Spain’s transport minister Oscar Puente early on Monday said the cause of the crash was unknown.
He called it “a truly strange” incident because it happened on a flat stretch of track that had been renovated in May.
Alvaro Fernandez, the president of Renfe, told Spanish public radio RNE that both trains were well under the speed limit of 250kph (155mph). He said one was going at 205kph (127mph) and the other at 210kph (130mph). He also said that “human error could be ruled out”.
The minister also said the train that left the track was less than four years old. That train belonged to the private company Iryo, while the second train, which took the brunt of the impact, was part of Spain’s public train company, Renfe.

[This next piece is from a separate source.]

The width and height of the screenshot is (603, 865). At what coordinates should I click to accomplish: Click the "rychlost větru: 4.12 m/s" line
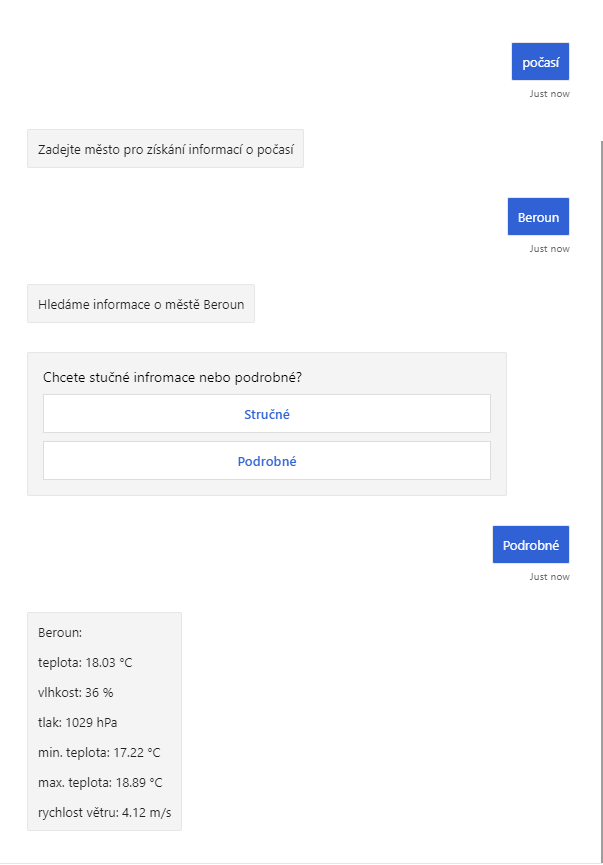pyautogui.click(x=105, y=812)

According to Mr Puente, the back part of the first train derailed and crashed into the head of the other train, knocking its first two carriages off the track and down a 13ft slope. He said the worst damage was to the front section of the Renfe train.

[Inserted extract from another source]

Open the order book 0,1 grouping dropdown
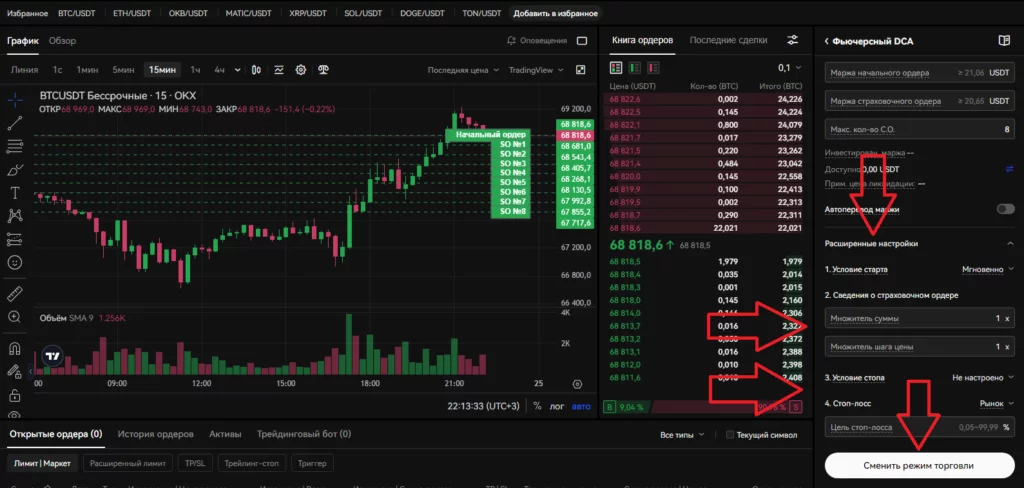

When asked by reporters how long an inquiry into the crash’s cause could take, he said it could be a month.
Spanish prime minister Pedro Sanchez expressed his condolences to the victims’ families.

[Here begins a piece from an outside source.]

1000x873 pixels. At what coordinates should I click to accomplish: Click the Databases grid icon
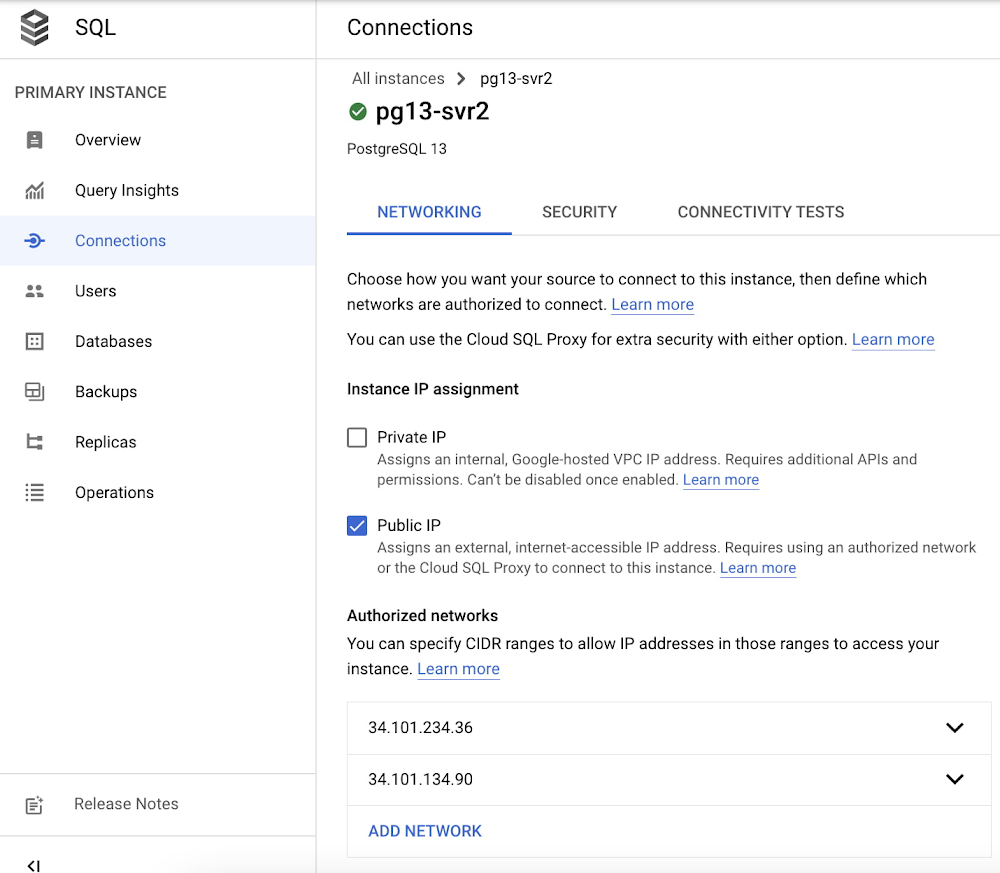tap(34, 341)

“Tonight is a night of deep pain for our country,” he wrote on X.

Spain has the largest rail network in Europe for trains moving over 155mph, with more than 2,400 miles of track, according to the International Union of Railways.
The network is a popular, competitively priced and safe mode of transport. Renfe said more than 25 million passengers took one of its high-speed trains in 2024.
Train services on Monday between Madrid and cities in Andalusia were cancelled.
Spain’s worst train accident this century occurred in 2013, when 80 people died after a train derailed in the country’s north-west.
An investigation concluded the train was traveling at 111mph on a stretch with a 50mph speed limit when it left the tracks.